Perşembe Ekim 17, 2024

SAVAŞA AKTARILAN PARA, EMEKÇİYE YAŞATILAN YOKSULLUĞUN BAŞLICA NEDENLERİNDENDİR!..

“Çözüm sürecinin en önemli sonuçlarından biri de kesinlikle ekonomik göstergeler, ekonomik nedenler olacaktır. Yapılan bir hesaplamaya göre, terörün Türkiye’ye son 29 yıldaki maliyeti yaklaşık 300 milyar dolardır. Çözüm süreciyle birlikte canları tehditten kurtardığımız kadar, ekonomiye de can suyu olacak yeni bir dönemi, yeni bir süreci başlatmış olacağız.”

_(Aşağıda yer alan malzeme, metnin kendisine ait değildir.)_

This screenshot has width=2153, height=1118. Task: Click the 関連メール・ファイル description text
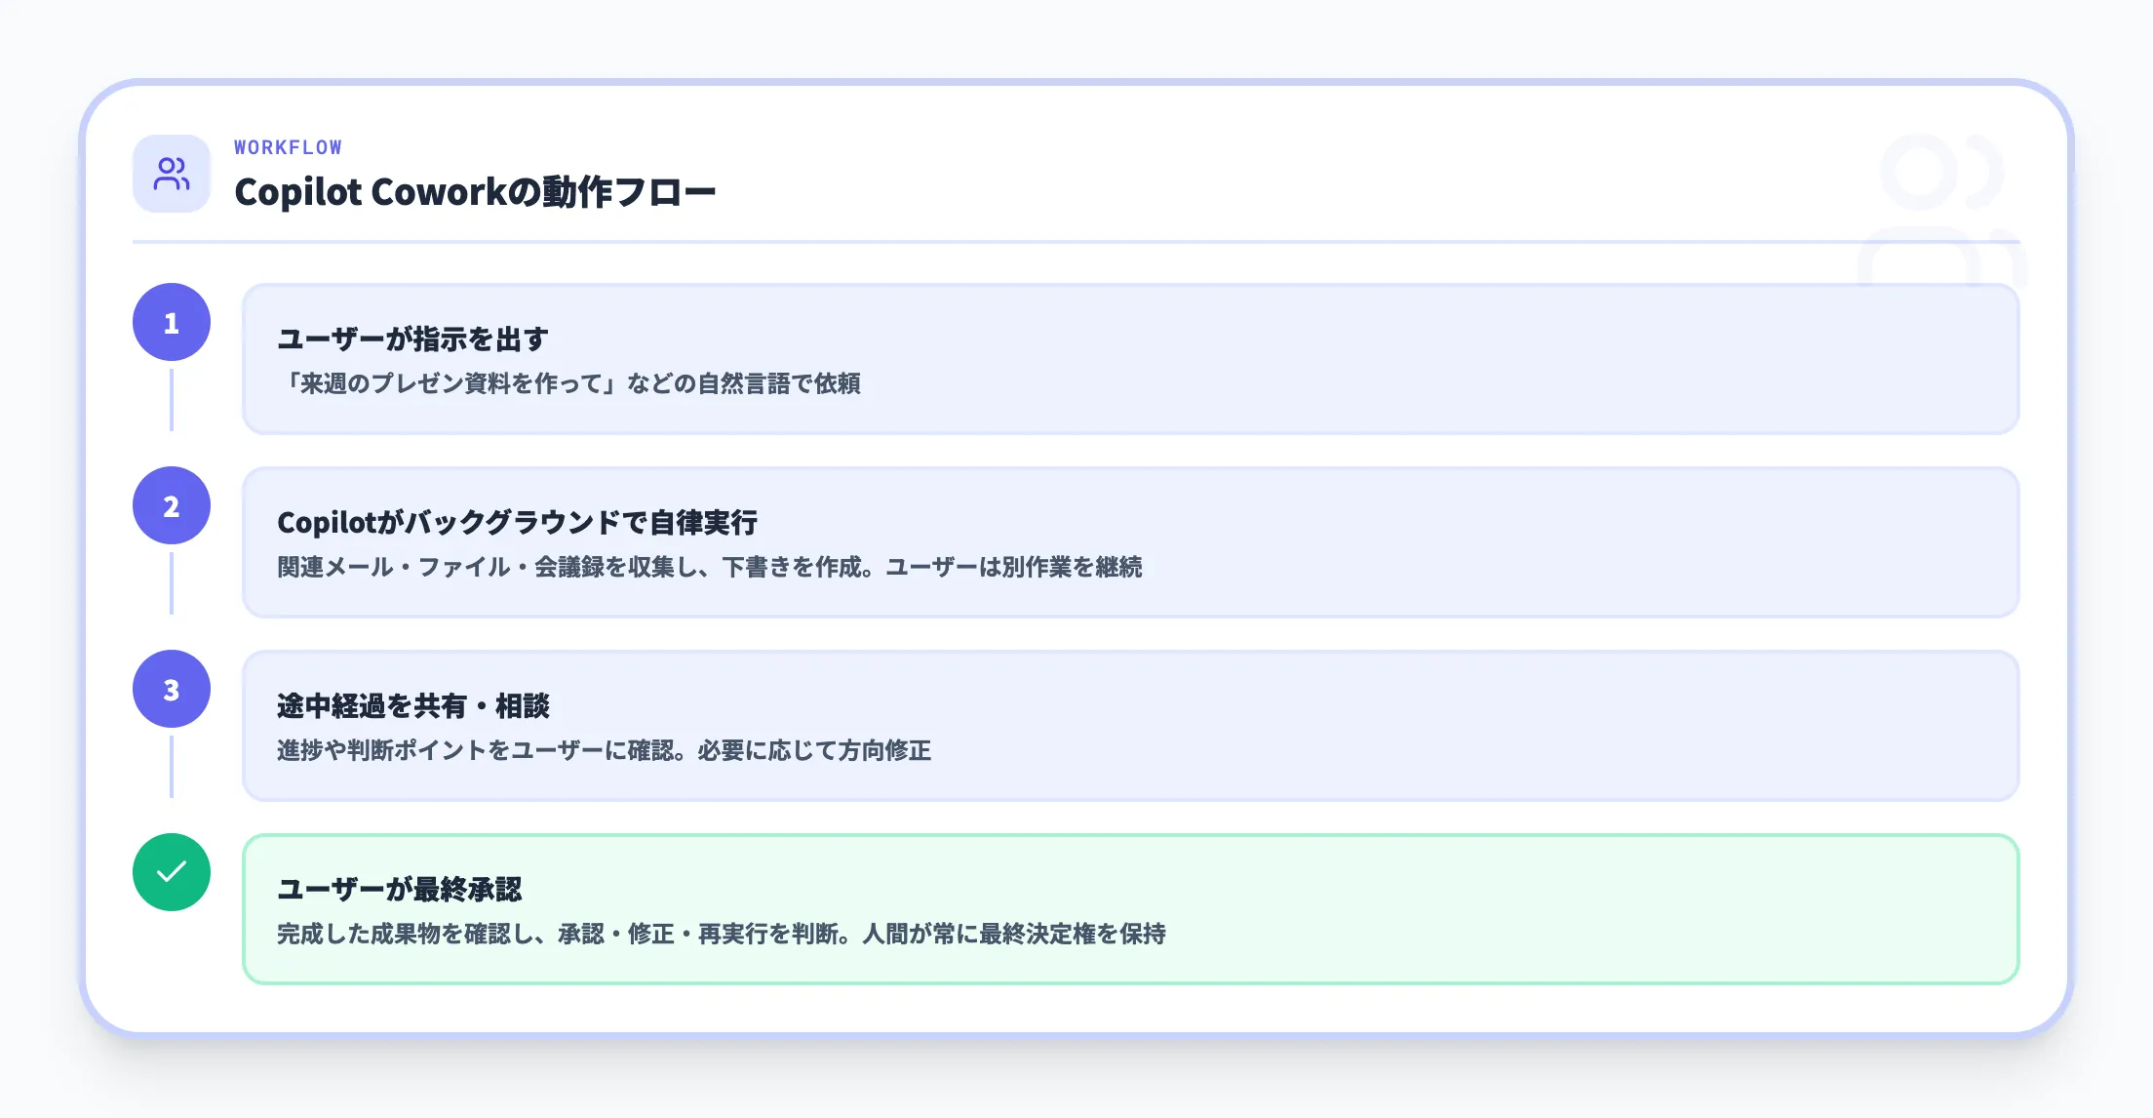point(709,567)
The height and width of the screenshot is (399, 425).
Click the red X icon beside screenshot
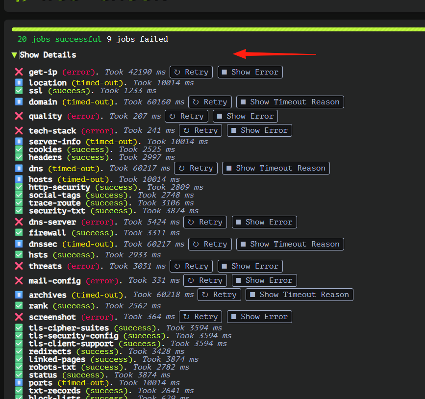(19, 317)
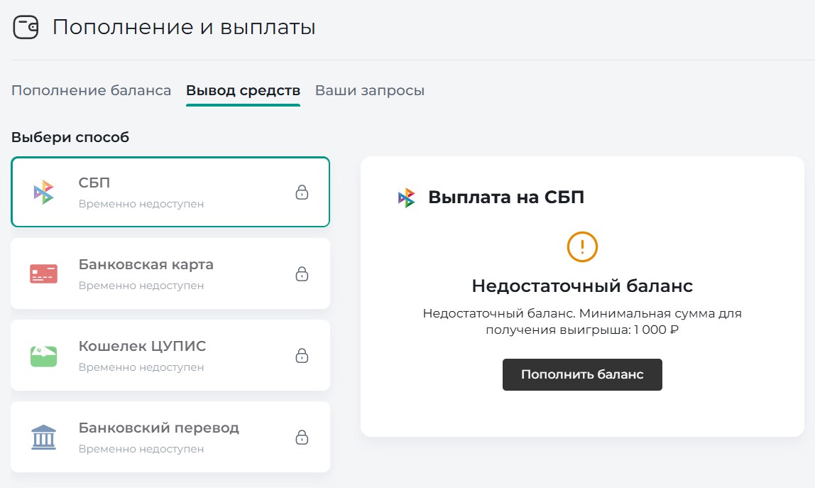Screen dimensions: 815x488
Task: Switch to the Вывод средств tab
Action: tap(243, 91)
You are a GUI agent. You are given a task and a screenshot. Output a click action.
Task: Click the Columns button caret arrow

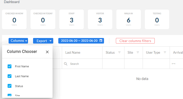26,41
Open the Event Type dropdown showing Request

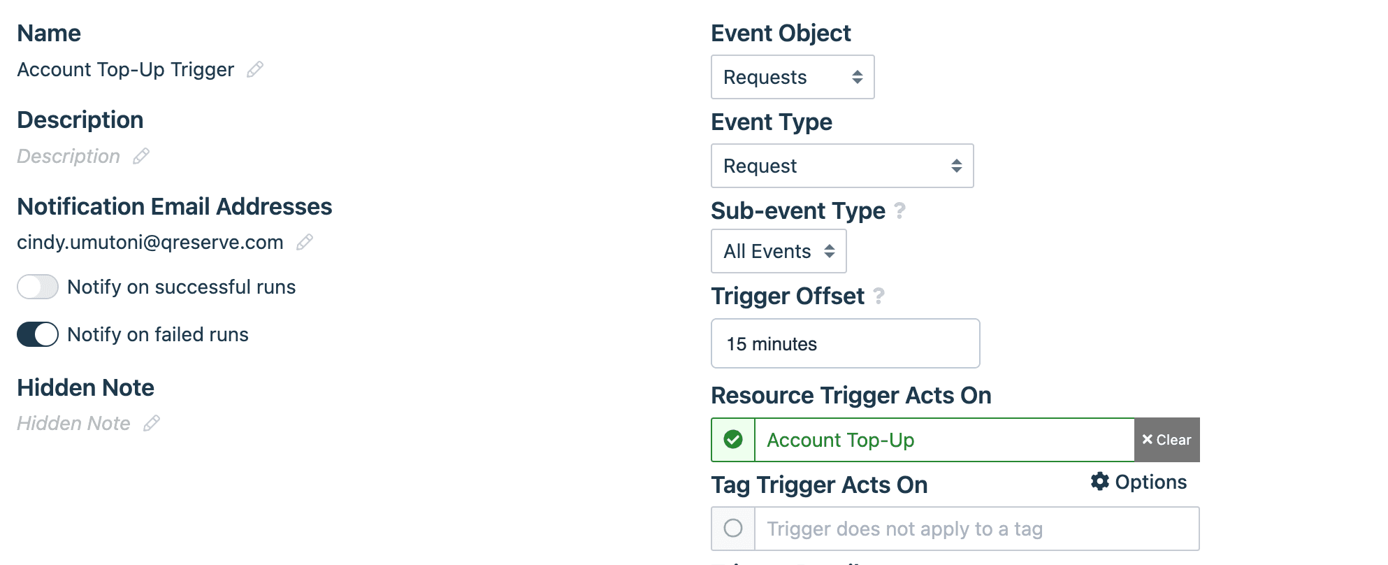pyautogui.click(x=841, y=166)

“Demokratik Gelişim Enstitüsü, araştırmacı-yazar İzzet Akyol tarafından yazılan ‘Düşük Yoğunluklu 40 Yıllık Savaşın Türkiye’ye Ekonomik Maliyeti’ başlıklı bir rapor yayınlandı. (…) Raporda, 40 yıllık çatışmalı sürecin ekonomik maliyeti yaklaşık olarak 4 trilyon dolar (3 trilyon 865 milyar 358 milyon) olarak belirtilmiş. İzzet Akyol, raporda silahlı çatışma ortamının temelde dört yolla ekonomik büyümeyi yavaşlattığını belirterek, bu dört yolu şöyle sıralıyor: 1) Silahlı çatışmaların doğrudan maliyetleri, 2) Yatırımlardaki azalma ve verimlilik kayıpları, 3) Doğrudan yabancı sermaye yatırımlarının frenlenmesi, 4) Turizm gelirlerindeki azalma. Akyol’un da vurguladığı gibi, Kürt sorununa siyaset çerçevesinde çözüm bulmada başarısız olunmasının ülkeye muazzam bir ekonomik maliyeti var. (…)”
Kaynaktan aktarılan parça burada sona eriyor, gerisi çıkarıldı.